Work required: The full listing, exactly as written and with no images, is the expected output.

Source data section start

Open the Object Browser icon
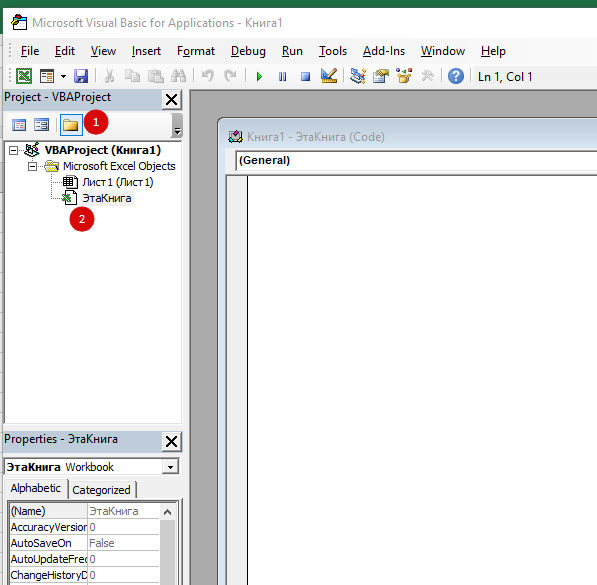pyautogui.click(x=404, y=76)
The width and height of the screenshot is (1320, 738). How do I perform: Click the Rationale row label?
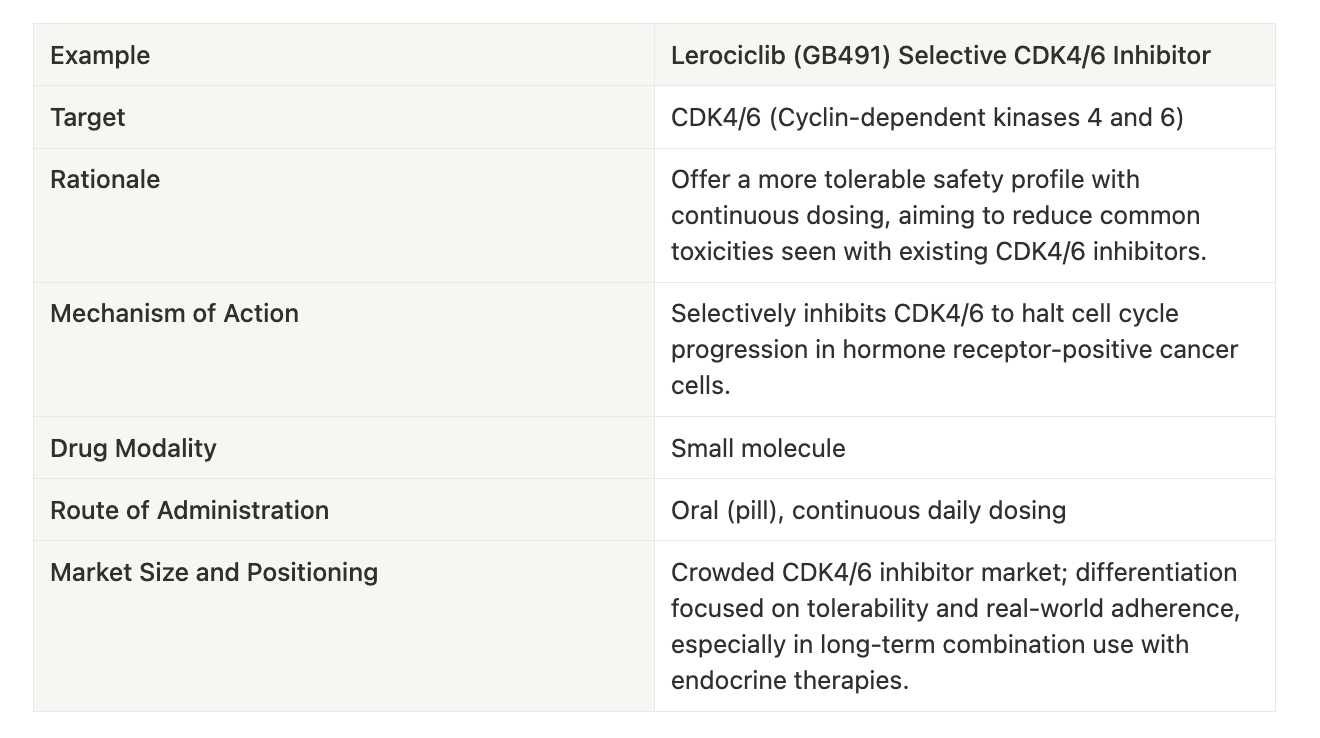(344, 215)
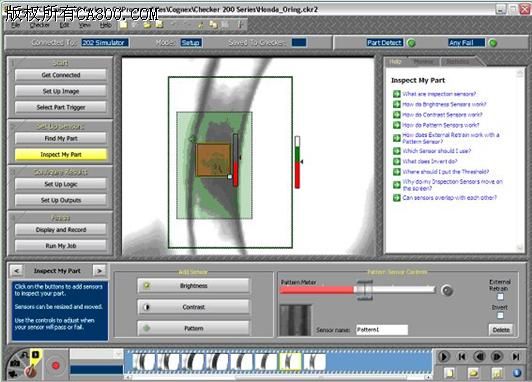Enable the External Retrain checkbox
Screen dimensions: 532x382
coord(500,297)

Source data section end

Solution for this exercise:
Open the Object Browser icon
pyautogui.click(x=404, y=76)
The width and height of the screenshot is (1320, 738). How do I perform: Click the Rationale row label?
(344, 215)
Enable the External Retrain checkbox
Screen dimensions: 532x382
coord(500,297)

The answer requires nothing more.